Beginning with the first line, please return the entries exactly through the line that contains "Given: Click the Помощь по разделу button", and leave out all later lines.
_ _ _ _ _ _ _
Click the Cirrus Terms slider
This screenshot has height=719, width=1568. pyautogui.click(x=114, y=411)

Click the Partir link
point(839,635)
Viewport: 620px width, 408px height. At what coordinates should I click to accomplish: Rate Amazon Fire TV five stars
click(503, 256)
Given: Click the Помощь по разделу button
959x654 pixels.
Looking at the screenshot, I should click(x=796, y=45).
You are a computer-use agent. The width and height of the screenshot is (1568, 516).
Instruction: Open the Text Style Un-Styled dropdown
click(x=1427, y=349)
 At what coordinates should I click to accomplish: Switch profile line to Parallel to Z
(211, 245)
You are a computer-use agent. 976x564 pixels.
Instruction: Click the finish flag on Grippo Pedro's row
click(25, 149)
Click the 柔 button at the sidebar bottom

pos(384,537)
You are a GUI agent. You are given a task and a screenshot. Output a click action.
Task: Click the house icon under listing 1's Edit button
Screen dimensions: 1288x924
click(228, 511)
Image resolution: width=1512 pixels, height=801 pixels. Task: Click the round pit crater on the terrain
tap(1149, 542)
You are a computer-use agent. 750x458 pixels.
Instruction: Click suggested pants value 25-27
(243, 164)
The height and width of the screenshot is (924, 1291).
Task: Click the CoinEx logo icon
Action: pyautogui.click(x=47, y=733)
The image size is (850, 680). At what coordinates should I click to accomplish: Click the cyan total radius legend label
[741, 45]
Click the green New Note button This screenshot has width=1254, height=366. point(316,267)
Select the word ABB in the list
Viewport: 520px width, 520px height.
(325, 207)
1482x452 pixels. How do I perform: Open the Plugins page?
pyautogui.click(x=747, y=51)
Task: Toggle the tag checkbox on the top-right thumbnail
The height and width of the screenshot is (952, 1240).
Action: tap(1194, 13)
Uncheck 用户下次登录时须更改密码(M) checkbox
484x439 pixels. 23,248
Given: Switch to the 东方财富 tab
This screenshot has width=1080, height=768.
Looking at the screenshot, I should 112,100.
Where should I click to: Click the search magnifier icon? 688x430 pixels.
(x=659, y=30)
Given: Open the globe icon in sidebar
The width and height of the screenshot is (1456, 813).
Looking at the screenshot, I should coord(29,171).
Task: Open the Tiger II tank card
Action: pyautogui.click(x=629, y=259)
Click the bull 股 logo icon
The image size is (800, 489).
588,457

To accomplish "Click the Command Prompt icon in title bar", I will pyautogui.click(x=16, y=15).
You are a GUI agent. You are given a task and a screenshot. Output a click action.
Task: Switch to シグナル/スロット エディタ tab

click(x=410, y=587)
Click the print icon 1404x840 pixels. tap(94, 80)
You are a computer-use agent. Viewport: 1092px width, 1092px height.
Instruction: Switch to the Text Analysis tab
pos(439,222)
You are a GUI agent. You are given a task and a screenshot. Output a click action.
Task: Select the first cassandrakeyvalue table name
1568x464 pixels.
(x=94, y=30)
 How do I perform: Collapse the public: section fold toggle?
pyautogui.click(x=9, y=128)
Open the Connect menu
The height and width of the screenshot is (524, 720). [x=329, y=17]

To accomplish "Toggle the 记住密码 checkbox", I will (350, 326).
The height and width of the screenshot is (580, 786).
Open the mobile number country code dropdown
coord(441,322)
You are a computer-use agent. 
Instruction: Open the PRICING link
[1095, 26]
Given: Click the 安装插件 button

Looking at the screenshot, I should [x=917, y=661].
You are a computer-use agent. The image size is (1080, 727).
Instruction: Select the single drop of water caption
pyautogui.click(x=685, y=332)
_ _ _ _ _ _ _
-- ANSWER TO THE PROBLEM --
Click the Cirrus Terms slider
This screenshot has height=719, width=1568. pyautogui.click(x=114, y=411)

Click the Partir link
point(839,635)
Viewport: 620px width, 408px height. At what coordinates should I click to accomplish: Rate Amazon Fire TV five stars
click(503, 256)
Given: Click the Помощь по разделу button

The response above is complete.